Picked this up, and some thoughts regarding the "CPU Limit" thing. First of all, units are important. 10 unitless numbers is meaningless, so let's get that straight right off the bat.
http://support.screeps.com/hc/en-us/articles/204332302-How-does-CPU-limit-workSo, 10 "Units" per tick means 10ms runtime per tick. Which is... generally more than a fully fledged game AI for any strategy game gets. Regardless of CPU, anything modern should get a heck of a lot done in 10ms. So the next important bit is: where does that time go, and how can it be optimized. Aside from fancy high-level management, the main answer there seems to be pathfinding. The default scripts from the tutorial all go through the built-in moveTo function, which the API documentation explains is a combination of several accessible sub-calls that:
1. gets the position of the target object
2. gets the position of the current object
3. does A* pathfinding from the current object to the target object
4. takes a move on the first step of the path
Anybody who's followed Dwarf Fortress's development knows *that's really bad.* For one, naive A* is notoriously expensive; this algorithm or similar could give you vastly more for example:
http://www.gdcvault.com/play/1022094/JPS-Over-100x-Faster-thanOn top of that, recomputing the path every step is very wasteful. You have access to big gobs of memory: 2 *megabytes.* You can cache off tons of path data for individual creeps. You can cache off tons of precomputed room pathfinding helper data.
So pathfinding optimization should easily give you tons of time there. Optimize your pathfinding and you will suddenly have tons of time. The only reason these limits exist is to cut down on server costs, not limit players; it's an incredibly large amount of resources you have to work with. You don't get to see your while(true) loops run to completion, but that's just because we live in the real world.

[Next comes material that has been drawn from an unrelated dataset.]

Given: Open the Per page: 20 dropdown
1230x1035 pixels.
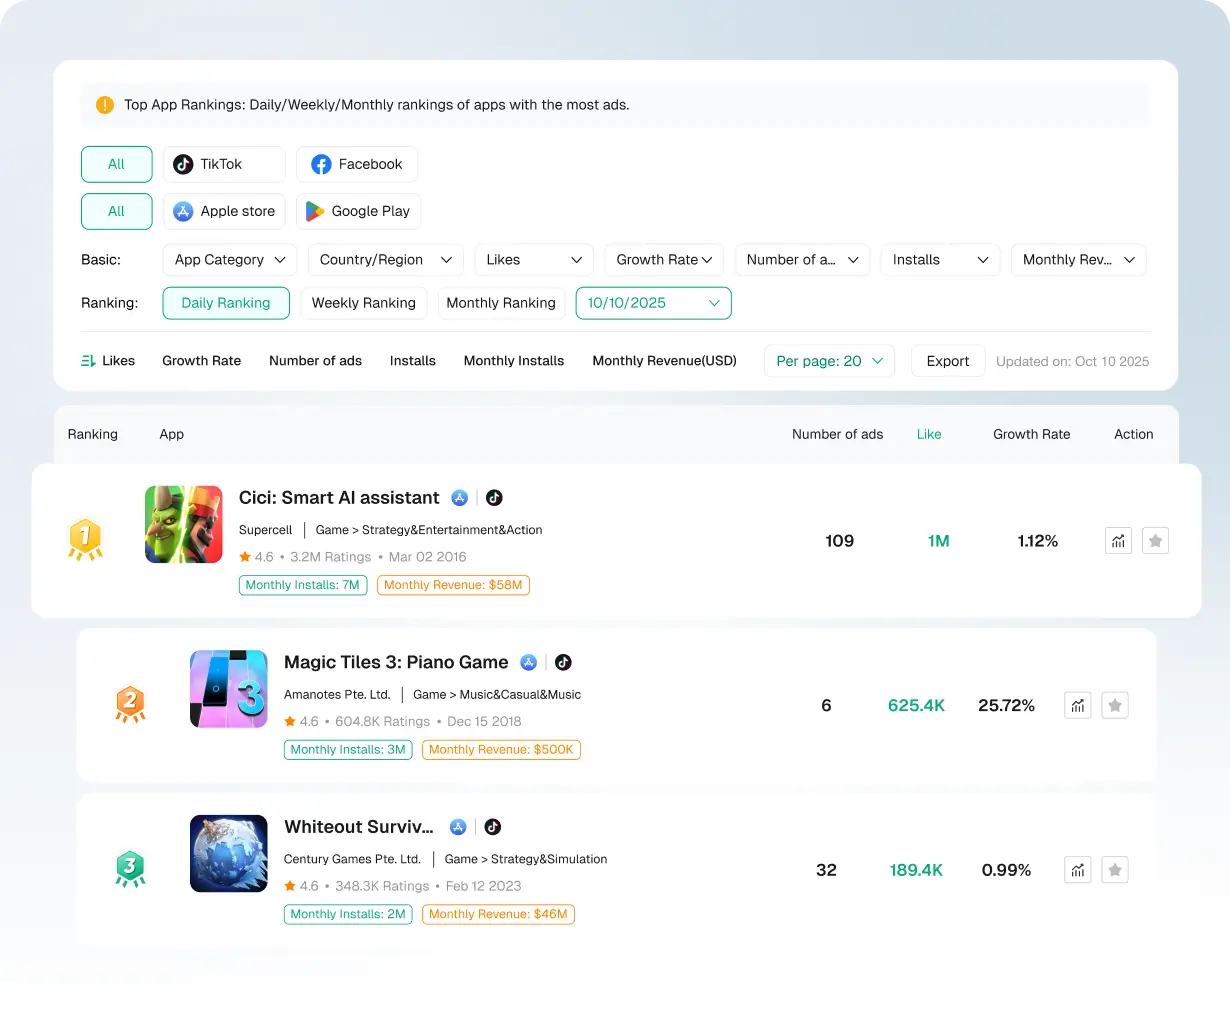Looking at the screenshot, I should coord(829,360).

Edit: Oh, it's even less limiting than I thought: Screeps has a web api you can use, so you can probably bypass time limits entirely if you send out the data you need to your own personal server setup then write your heavy duty processing backend there in whatever language you want limited only by your server computer's specs. I started experimenting with this sort of thing for minecraft's computer craft mod turtles way back, to get around some limitations they have.